** start Given records **
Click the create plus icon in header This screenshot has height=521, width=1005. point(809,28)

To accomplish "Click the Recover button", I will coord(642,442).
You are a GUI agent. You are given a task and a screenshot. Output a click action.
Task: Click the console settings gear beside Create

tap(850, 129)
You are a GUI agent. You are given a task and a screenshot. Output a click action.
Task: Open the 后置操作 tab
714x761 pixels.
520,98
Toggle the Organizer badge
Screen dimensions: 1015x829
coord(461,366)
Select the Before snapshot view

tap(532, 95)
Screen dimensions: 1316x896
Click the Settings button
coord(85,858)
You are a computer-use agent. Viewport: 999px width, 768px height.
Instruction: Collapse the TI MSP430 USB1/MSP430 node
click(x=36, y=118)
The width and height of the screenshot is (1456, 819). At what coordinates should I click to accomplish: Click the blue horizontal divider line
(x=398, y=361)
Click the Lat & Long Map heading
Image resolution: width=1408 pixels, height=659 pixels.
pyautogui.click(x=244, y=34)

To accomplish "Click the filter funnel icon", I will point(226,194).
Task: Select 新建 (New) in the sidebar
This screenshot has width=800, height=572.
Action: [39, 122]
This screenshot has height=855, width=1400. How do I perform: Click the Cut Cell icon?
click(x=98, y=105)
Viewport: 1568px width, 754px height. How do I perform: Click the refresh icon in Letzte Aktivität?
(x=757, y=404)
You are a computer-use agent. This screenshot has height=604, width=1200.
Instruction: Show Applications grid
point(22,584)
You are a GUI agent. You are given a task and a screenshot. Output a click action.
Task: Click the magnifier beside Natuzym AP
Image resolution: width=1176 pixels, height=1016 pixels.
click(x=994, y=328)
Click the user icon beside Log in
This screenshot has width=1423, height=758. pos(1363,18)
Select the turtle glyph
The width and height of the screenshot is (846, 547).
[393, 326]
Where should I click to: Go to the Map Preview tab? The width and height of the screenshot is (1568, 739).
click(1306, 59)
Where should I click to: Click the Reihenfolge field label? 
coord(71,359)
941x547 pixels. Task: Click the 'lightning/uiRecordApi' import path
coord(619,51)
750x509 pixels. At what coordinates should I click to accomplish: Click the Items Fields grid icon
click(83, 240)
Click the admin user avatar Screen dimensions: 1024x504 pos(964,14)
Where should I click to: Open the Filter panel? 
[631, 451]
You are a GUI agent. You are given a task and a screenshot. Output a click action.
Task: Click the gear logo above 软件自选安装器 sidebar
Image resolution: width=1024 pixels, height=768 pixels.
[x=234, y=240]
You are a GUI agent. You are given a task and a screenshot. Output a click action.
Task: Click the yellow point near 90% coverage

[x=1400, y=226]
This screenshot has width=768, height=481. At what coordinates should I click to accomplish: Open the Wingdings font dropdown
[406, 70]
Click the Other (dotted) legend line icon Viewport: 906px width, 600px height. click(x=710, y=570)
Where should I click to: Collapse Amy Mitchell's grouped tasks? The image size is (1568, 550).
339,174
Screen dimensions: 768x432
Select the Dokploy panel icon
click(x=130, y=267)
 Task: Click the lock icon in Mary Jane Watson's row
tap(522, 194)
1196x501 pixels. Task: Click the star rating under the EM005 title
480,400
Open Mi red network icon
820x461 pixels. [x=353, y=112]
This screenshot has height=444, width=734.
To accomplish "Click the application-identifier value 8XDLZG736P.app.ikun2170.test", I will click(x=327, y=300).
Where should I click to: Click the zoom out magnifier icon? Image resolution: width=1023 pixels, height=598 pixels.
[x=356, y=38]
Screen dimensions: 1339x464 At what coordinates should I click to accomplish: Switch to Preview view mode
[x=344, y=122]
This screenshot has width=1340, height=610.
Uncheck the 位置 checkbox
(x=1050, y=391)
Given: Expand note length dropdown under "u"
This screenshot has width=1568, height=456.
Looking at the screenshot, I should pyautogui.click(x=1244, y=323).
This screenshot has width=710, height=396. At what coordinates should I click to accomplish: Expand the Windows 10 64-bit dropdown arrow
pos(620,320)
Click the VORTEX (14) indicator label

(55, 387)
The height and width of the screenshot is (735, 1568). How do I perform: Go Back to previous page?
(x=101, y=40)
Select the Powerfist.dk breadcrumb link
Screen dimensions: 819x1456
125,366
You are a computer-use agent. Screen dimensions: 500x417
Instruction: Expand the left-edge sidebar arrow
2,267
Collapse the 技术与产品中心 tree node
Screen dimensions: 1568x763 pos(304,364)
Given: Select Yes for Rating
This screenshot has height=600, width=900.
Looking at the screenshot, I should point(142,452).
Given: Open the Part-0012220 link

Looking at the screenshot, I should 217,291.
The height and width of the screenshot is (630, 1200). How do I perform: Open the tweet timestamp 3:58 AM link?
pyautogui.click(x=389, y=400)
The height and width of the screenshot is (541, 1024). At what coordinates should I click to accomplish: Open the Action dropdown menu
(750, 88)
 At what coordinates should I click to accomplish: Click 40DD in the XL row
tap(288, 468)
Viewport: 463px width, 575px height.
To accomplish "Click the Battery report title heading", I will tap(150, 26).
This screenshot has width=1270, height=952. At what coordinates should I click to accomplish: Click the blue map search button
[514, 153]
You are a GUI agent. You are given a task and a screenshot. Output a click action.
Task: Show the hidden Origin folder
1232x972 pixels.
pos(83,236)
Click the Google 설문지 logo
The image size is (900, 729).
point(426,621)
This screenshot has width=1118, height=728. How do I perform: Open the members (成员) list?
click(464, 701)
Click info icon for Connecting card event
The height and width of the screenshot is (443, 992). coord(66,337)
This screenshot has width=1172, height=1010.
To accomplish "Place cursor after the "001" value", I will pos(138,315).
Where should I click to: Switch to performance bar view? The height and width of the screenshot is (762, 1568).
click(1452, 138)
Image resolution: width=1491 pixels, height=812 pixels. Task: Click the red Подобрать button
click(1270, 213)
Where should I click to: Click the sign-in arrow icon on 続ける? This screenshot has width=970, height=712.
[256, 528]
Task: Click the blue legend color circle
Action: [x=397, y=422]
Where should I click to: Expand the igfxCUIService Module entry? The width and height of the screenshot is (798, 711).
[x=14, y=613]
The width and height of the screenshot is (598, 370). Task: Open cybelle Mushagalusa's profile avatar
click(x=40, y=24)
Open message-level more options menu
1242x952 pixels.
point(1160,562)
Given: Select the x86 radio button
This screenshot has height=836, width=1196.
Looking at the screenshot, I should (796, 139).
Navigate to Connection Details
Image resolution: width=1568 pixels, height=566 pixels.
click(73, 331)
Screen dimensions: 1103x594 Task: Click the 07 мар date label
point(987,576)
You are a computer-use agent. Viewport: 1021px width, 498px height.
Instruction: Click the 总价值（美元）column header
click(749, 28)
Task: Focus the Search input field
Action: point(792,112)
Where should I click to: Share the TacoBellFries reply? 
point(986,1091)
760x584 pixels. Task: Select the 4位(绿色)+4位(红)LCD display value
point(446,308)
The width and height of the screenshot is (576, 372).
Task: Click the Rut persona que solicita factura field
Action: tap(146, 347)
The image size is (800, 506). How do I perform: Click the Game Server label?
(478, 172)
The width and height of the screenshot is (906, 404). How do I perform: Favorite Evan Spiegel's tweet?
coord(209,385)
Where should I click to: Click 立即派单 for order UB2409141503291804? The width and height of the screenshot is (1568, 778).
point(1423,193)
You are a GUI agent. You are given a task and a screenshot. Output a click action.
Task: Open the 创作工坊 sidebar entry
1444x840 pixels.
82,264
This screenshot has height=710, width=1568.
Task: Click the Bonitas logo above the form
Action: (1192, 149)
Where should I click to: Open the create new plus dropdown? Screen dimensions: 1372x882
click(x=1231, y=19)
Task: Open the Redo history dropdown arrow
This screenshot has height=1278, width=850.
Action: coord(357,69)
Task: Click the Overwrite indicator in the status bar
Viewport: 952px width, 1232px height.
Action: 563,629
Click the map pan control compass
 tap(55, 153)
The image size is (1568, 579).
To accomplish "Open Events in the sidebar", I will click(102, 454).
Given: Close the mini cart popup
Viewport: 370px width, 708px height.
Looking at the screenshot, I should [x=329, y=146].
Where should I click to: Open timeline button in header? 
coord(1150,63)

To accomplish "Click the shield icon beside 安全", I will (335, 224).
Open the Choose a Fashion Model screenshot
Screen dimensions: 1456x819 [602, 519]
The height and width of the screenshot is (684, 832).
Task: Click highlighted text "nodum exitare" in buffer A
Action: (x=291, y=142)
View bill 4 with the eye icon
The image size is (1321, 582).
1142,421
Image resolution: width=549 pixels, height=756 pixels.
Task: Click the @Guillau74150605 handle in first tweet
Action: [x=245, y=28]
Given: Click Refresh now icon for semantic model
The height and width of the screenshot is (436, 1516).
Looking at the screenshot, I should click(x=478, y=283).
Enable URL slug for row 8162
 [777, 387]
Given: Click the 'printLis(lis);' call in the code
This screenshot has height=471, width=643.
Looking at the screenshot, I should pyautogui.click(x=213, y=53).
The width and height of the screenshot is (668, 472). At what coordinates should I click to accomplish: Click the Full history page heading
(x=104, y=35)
** end Given records **
**Task**
Copy the records above verbatim, from the very first line down to and including the line with "click(x=98, y=105)".

**Reply**
Click the create plus icon in header This screenshot has height=521, width=1005. point(809,28)

To accomplish "Click the Recover button", I will coord(642,442).
You are a GUI agent. You are given a task and a screenshot. Output a click action.
Task: Click the console settings gear beside Create

tap(850, 129)
You are a GUI agent. You are given a task and a screenshot. Output a click action.
Task: Open the 后置操作 tab
714x761 pixels.
520,98
Toggle the Organizer badge
Screen dimensions: 1015x829
coord(461,366)
Select the Before snapshot view

tap(532, 95)
Screen dimensions: 1316x896
Click the Settings button
coord(85,858)
You are a computer-use agent. Viewport: 999px width, 768px height.
Instruction: Collapse the TI MSP430 USB1/MSP430 node
click(x=36, y=118)
The width and height of the screenshot is (1456, 819). At what coordinates should I click to accomplish: Click the blue horizontal divider line
(x=398, y=361)
Click the Lat & Long Map heading
Image resolution: width=1408 pixels, height=659 pixels.
pyautogui.click(x=244, y=34)

To accomplish "Click the filter funnel icon", I will point(226,194).
Task: Select 新建 (New) in the sidebar
This screenshot has width=800, height=572.
Action: [39, 122]
This screenshot has height=855, width=1400. How do I perform: Click the Cut Cell icon?
click(x=98, y=105)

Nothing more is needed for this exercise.